Stored items:
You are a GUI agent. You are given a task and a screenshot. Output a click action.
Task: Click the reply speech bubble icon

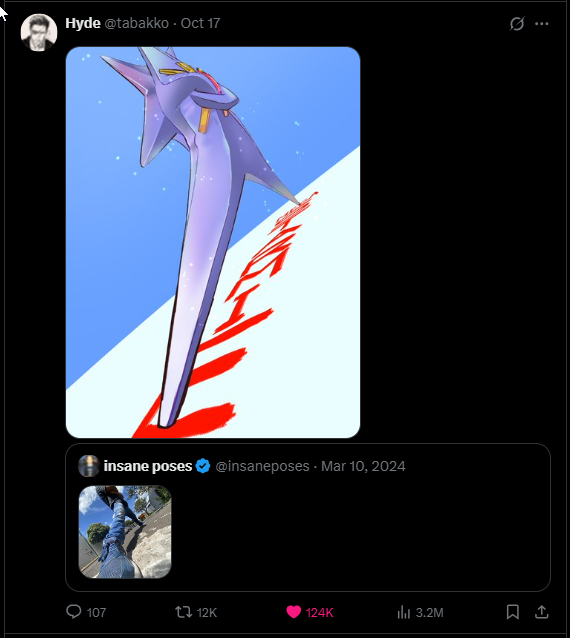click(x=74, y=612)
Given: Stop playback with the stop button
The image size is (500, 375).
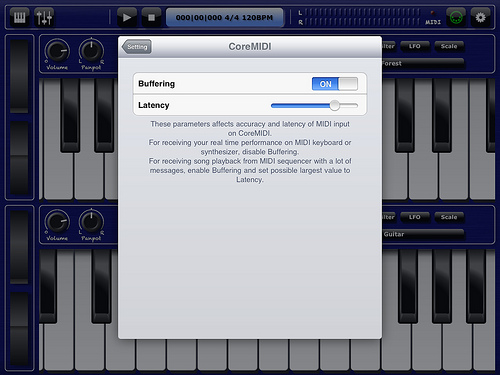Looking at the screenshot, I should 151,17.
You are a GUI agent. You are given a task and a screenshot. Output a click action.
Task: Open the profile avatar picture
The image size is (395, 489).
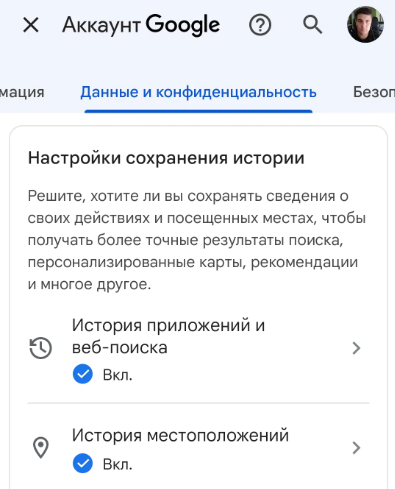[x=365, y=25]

**What you are asked to do:** For every entry above, please output the text exactly and leave any picture behind.

**Expected output:**
You are a GUI agent. You are given a task and a screenshot. Output a click action.
Task: Click the reply speech bubble icon

click(x=74, y=612)
Given: Stop playback with the stop button
The image size is (500, 375).
Looking at the screenshot, I should 151,17.
You are a GUI agent. You are given a task and a screenshot. Output a click action.
Task: Open the profile avatar picture
The image size is (395, 489).
[x=365, y=25]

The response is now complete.